* TEXT UNDER STUDY *
- Born: June 1, 1911 Berlin, Germany
- Died: January 26, 2005 (aged 93) Essen, North Rhine-Westphalia, Germany
- Citizenship: Germany
- Education: Humboldt University of Berlin
- Known for: Soviet program of nuclear weapons
- Awards: Stalin Prize (1950) Order of the Red Flag (1950)
- Scientific career
- Fields: Nuclear chemistry
- Workplaces: Auergesellschaft AG Plant No. 12 in Elektrostal Degussa AG
- Thesis: Komplexe in einigen salzschmelzen (1936)
- Doctoral advisor: Walter Noddack

= Günter Wirths =

German chemist (1911–2005)

Günter Wirths (1 June 1911 - 26 January 2005) was a German nuclear chemist in the former Soviet program of nuclear weapons and an authority on the uranium metal production, especially on the reactor-grade.

(Pixel coordinate grounding data)

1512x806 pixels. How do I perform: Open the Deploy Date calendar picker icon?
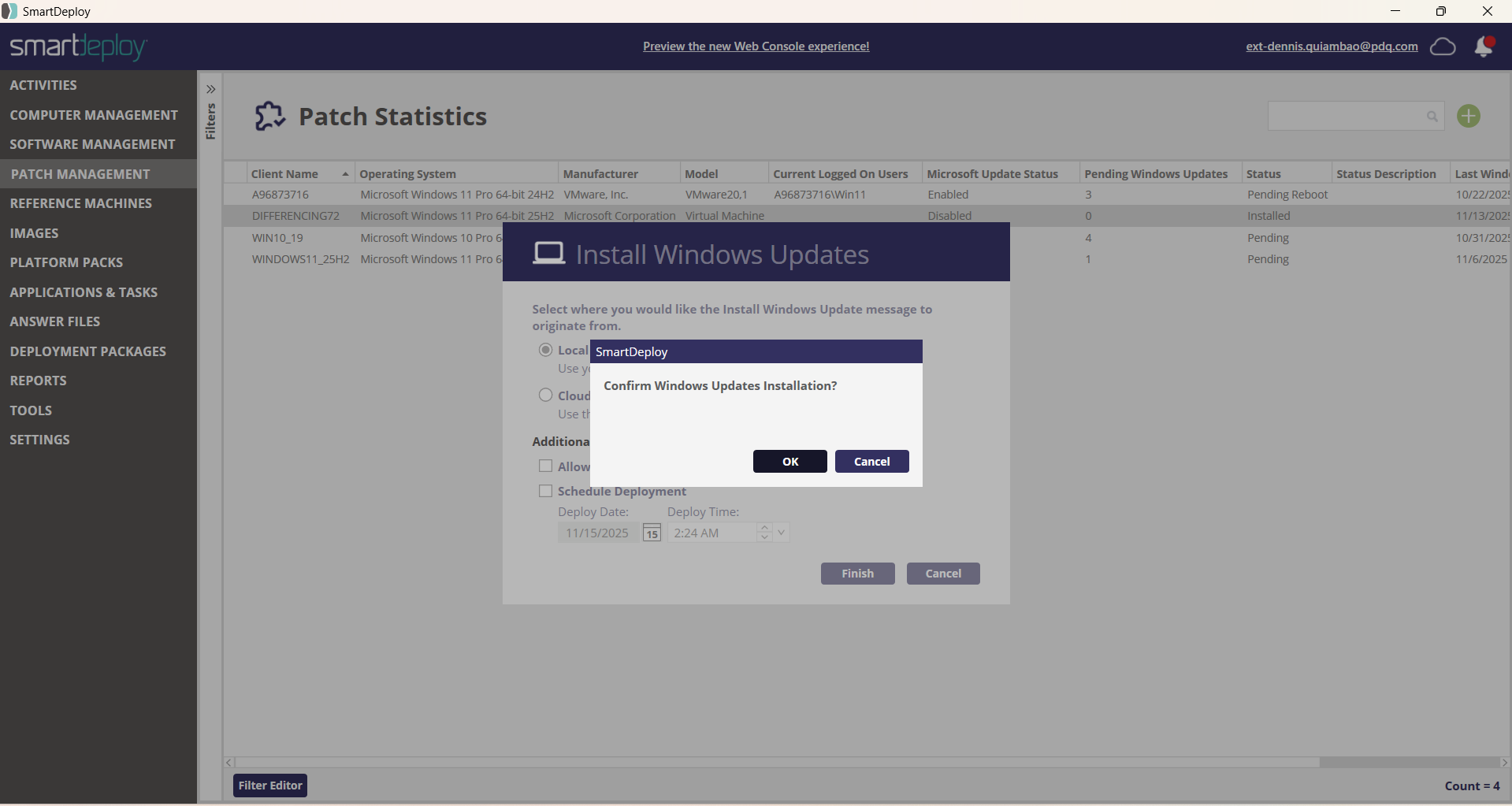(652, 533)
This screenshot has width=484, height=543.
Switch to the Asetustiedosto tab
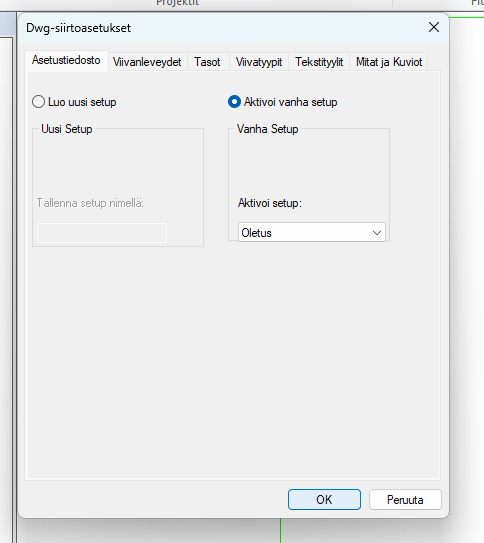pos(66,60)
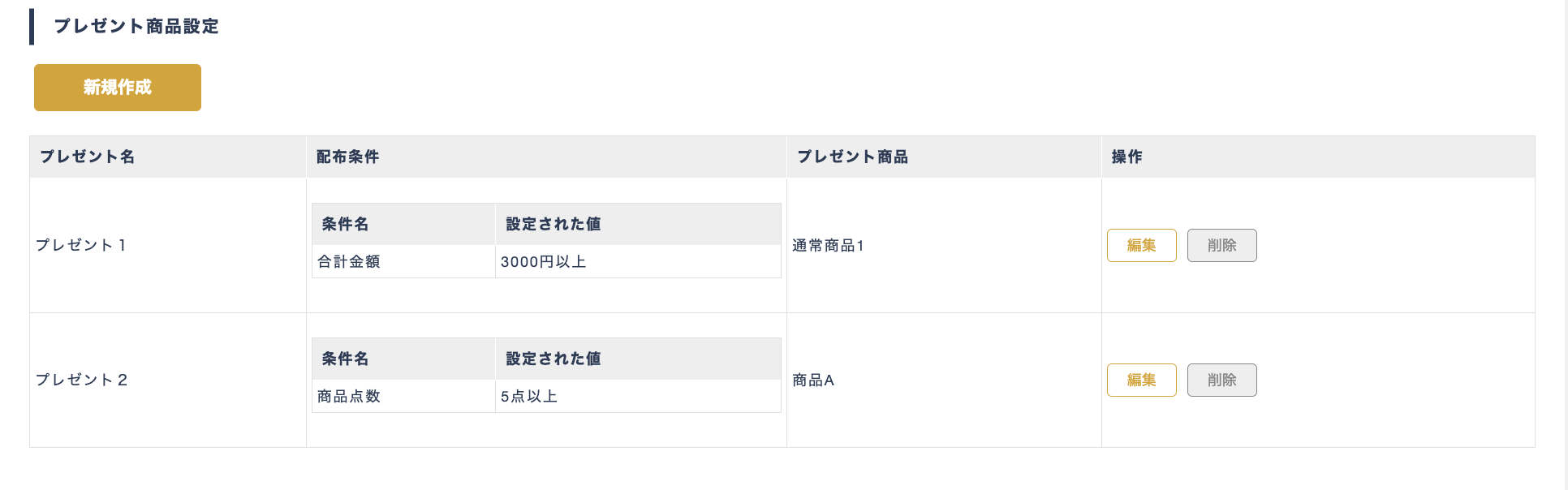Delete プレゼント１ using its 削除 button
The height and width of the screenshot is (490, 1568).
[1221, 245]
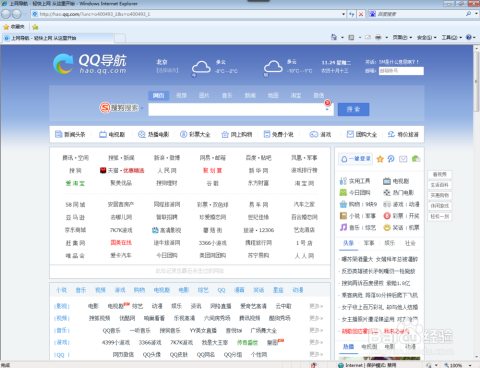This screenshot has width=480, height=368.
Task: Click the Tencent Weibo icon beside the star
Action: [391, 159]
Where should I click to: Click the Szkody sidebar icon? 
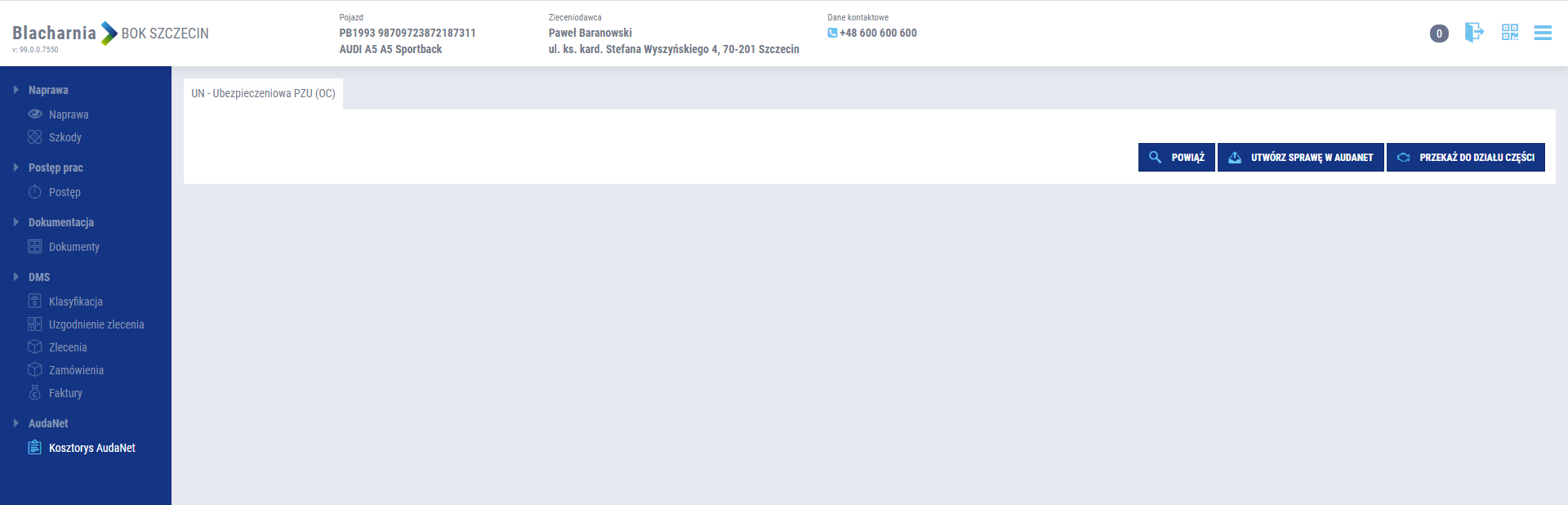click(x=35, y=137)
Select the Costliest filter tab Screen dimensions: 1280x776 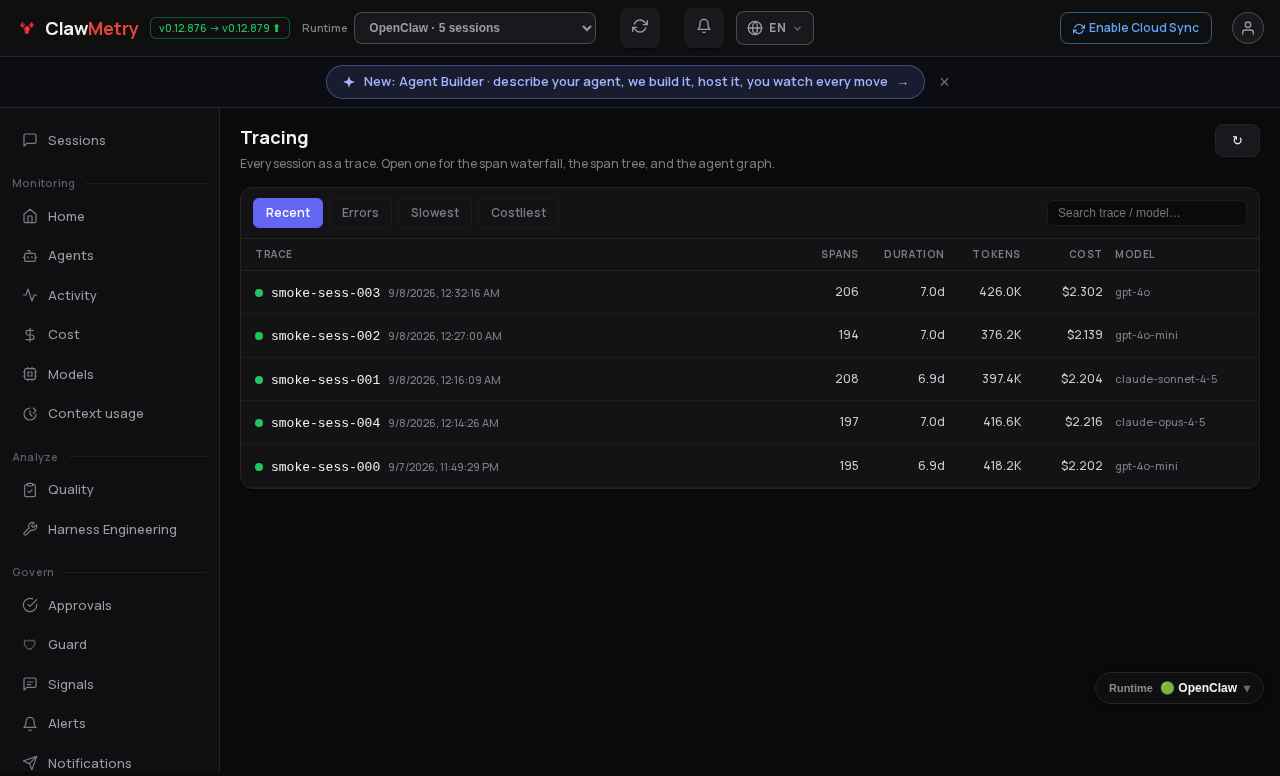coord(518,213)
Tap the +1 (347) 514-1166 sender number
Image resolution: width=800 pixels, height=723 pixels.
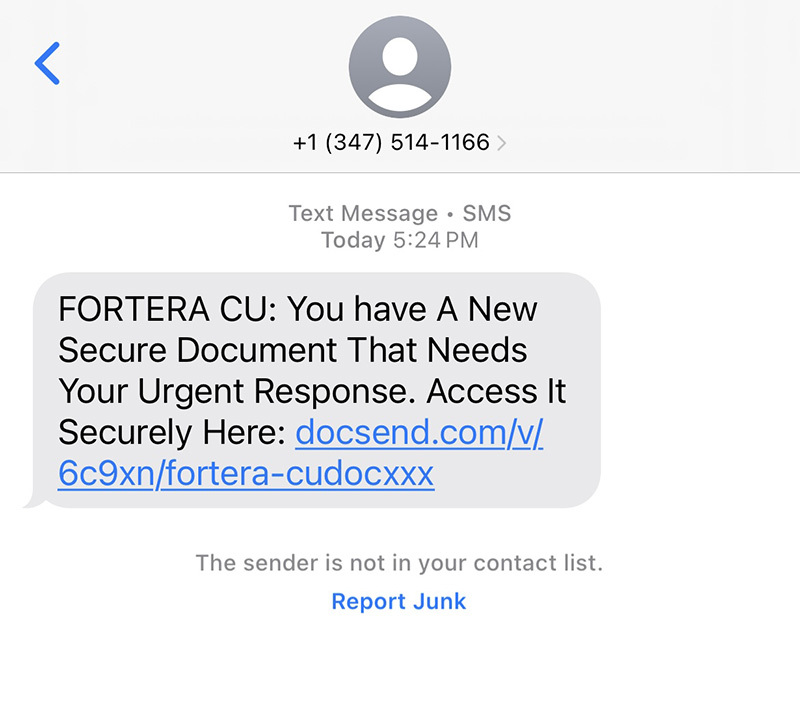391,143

* TASKS *
**A.** In the text on Günter Wirths, who is named as his doctoral advisor?
**B.** Transcribe the text on Günter Wirths word for word, beginning at the words "- Scientific career" and stopping after the words "German chemist (1911–2005)".

* ANSWERS FOR EACH ITEM *
**A.** Walter Noddack

**B.**
- Scientific career
- Fields: Nuclear chemistry
- Workplaces: Auergesellschaft AG Plant No. 12 in Elektrostal Degussa AG
- Thesis: Komplexe in einigen salzschmelzen (1936)
- Doctoral advisor: Walter Noddack

= Günter Wirths =

German chemist (1911–2005)